Post by carolinagirl831 on Oct 19, 2014 15:47:59 GMT -5
I feel badly about this because I'm your husband in this situation. My family all lives here and his lives 600 mikes away. My dad is our nanny, and we do things with my parents and brother and sil usually once a week or more. It's common for us all to go out to eat , shopping or an activity on sat. So we made sun ( with the exception of a special event ) our family day only. My DH has been a good sport, but I'm sure it gets old. Don't feel pressured to attend everything, and maybe have one weekend your your selves. But unfortunately I think living near ones family makes this hard to cut out.
Post by curbsideprophet on Oct 19, 2014 16:10:34 GMT -5
I did not read any other replies. If your DH is willing to take the kids and give you time alone, I say go for it. I think it is natural that he wants to spend more time with his family than you do.

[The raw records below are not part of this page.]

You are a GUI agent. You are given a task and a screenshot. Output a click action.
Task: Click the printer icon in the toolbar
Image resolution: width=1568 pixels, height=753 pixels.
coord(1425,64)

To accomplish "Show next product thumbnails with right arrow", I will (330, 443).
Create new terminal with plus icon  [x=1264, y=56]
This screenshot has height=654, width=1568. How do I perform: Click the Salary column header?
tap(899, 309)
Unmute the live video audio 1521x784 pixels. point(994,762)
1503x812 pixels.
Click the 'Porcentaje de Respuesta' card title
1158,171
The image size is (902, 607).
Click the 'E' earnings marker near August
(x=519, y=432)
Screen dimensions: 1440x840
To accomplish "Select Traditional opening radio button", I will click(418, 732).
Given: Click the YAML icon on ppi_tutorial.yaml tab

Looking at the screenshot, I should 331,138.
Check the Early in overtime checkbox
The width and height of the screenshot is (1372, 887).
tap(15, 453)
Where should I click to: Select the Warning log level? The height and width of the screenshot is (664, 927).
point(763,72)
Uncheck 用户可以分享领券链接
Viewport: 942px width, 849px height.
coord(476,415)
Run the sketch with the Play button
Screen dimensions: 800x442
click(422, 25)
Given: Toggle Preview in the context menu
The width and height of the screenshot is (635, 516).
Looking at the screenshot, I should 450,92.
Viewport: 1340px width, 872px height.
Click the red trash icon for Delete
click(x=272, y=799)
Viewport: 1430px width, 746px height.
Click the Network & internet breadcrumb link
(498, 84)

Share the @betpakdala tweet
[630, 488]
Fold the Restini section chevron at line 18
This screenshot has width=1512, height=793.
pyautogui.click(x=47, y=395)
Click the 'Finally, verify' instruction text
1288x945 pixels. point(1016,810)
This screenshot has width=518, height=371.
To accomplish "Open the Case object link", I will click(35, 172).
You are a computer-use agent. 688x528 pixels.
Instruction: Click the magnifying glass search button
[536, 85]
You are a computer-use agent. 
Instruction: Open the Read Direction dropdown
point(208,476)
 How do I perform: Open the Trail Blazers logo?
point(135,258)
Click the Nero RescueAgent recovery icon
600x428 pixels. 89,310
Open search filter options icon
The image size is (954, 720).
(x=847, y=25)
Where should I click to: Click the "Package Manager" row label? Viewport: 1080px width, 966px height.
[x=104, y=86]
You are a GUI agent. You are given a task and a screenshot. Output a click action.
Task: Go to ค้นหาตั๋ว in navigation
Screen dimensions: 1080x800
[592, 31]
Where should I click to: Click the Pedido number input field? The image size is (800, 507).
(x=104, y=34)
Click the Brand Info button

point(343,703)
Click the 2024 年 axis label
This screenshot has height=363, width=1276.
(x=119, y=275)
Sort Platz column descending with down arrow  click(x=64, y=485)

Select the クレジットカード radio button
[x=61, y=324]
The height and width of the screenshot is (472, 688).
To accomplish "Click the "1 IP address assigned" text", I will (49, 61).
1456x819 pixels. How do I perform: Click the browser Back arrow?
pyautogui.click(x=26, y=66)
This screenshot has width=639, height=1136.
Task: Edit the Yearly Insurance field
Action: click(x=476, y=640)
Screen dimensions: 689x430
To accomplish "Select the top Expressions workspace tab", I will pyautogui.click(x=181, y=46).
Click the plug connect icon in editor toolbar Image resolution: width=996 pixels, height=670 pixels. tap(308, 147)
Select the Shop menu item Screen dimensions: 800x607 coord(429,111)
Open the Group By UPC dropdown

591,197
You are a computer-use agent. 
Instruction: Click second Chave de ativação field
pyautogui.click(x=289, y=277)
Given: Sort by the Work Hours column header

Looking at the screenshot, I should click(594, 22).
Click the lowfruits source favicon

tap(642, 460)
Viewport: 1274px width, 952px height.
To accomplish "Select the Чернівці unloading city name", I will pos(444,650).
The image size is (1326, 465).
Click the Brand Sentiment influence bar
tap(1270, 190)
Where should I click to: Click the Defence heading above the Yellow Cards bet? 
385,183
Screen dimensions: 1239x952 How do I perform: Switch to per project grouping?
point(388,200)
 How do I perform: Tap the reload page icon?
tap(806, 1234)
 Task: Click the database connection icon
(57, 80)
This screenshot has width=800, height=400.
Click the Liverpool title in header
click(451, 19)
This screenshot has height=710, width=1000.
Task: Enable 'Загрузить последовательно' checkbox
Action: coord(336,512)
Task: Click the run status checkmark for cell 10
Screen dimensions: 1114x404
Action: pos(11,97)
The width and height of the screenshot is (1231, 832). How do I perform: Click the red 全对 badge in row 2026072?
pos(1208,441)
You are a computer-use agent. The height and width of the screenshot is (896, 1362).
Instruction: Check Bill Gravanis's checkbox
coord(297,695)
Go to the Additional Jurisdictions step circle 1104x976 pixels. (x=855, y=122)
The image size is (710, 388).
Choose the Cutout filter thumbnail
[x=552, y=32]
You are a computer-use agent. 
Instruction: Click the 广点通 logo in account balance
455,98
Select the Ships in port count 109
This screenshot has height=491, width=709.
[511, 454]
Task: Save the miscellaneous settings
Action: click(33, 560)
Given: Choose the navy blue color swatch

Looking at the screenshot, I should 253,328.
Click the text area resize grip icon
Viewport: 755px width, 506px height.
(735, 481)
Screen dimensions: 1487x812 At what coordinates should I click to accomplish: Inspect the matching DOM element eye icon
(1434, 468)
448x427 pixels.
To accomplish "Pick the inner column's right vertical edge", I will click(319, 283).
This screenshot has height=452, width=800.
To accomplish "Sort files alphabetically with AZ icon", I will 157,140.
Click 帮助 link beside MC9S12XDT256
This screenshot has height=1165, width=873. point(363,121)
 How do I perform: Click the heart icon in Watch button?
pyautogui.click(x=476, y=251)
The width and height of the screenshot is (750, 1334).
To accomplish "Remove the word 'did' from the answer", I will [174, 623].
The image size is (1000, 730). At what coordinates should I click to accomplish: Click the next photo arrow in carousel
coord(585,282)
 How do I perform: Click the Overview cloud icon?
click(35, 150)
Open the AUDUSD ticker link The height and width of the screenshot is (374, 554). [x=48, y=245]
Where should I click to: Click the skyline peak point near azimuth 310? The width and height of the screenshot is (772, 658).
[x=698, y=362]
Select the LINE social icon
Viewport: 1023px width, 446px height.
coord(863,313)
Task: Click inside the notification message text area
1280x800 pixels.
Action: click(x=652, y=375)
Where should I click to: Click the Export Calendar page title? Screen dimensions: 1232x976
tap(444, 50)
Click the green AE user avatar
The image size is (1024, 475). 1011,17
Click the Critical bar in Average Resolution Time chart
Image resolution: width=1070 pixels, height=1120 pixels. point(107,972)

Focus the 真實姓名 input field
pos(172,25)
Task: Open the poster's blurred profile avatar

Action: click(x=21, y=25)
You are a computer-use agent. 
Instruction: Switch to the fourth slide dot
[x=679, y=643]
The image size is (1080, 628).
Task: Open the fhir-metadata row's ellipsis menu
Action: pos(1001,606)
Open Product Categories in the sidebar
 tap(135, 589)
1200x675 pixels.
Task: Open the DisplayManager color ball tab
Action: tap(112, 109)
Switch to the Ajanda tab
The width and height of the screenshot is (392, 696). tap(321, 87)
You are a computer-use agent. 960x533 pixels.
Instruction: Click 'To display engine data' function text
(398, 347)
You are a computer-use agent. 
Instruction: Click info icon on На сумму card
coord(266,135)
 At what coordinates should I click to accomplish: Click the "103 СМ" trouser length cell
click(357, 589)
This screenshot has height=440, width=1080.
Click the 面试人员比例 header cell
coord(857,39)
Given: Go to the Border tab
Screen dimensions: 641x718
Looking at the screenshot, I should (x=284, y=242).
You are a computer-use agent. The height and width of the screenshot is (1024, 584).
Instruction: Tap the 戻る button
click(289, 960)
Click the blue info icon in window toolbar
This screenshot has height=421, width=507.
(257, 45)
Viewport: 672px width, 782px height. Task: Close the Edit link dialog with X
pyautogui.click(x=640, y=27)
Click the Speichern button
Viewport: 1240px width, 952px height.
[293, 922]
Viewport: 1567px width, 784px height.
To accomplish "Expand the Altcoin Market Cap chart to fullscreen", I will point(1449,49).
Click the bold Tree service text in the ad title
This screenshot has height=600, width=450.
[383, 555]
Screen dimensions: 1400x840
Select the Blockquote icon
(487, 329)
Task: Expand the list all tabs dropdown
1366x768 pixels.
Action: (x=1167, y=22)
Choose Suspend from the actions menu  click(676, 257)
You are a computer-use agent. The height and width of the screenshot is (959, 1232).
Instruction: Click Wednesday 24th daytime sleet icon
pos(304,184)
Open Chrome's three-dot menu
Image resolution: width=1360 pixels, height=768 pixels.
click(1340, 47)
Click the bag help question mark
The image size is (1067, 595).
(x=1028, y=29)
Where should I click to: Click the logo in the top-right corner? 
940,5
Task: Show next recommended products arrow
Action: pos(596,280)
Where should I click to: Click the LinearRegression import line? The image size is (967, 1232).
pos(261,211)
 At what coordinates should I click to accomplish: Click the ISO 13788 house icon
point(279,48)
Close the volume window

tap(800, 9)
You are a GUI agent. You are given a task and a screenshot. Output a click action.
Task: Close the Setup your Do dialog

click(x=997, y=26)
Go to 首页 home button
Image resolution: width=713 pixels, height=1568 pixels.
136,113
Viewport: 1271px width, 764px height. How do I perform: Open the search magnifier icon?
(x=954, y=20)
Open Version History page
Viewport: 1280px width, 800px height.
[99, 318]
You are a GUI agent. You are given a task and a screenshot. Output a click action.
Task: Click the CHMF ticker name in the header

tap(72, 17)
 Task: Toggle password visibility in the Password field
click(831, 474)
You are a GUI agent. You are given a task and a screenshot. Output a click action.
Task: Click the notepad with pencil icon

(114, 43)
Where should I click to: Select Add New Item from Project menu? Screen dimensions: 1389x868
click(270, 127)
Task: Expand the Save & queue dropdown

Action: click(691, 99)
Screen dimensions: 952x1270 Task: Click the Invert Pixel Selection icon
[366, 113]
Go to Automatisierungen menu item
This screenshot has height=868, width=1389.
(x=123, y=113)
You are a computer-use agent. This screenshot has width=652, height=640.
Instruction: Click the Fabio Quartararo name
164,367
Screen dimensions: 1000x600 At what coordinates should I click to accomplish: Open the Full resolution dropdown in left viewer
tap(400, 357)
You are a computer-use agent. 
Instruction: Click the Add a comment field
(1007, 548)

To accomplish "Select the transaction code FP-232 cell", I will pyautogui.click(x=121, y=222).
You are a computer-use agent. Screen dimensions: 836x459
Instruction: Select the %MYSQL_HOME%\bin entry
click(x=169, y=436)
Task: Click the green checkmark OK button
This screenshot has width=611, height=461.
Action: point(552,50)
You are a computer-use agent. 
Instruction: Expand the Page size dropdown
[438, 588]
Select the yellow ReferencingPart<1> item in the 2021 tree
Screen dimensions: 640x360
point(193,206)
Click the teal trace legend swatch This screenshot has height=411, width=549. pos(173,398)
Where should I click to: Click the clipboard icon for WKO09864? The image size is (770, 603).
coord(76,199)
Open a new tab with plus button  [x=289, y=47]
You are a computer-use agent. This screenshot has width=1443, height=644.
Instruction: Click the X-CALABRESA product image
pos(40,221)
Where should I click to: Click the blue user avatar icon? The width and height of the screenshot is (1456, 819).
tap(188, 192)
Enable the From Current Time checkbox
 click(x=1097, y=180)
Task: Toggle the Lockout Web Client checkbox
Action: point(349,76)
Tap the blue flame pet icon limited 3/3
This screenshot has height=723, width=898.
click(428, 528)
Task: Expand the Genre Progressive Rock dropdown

I think it would be a little weird if you never went to get togethers. However missing one now and then seems normal.
I'm pretty extroverted and like them, so it's usually not a big deal. But sometimes I don't want to see them.
DH often goes by himself which works fine for everyone. They like me too, but they don't miss me at all when I bow out once in a while.
When we have our son, I'm fully planning on just leaving him with grandma sometimes. She'll be happy because he'll be the real draw and we'll get some quiet time.
Your dh can do some PR for you too. When they ask where you are, he can say "Oh, she's taking care of the grocery shopping so I get to come over!" or "She's doing the bills" or "she's taking this chance to get with her friends for dinner", rather than "She didn't feel like coming over".
This is along the lines as to what I was going to say. This boils down to how your DH handles it. If he says "She jsut didn't want to come/ we GTG too much for her", yeah, they may think "bitch".
But as long as he explains yourt absence logically, it should be fine. And even if they do push, wonder how you can skip - he needs to keep backing you up. "We've been really busy. The choice was I come w/ the kids while she catches up on some stuff or NONE of us come." Period.
You have a life outside of them. It's o.k. to not go to everything. Your DH just needs to handle it appropriately.
I think a compromise is totally fine. Sometimes you go, sometimes you don't. Sometimes you're entertaining people who drop by, sometimes you're busy and either take off or don't answer the door.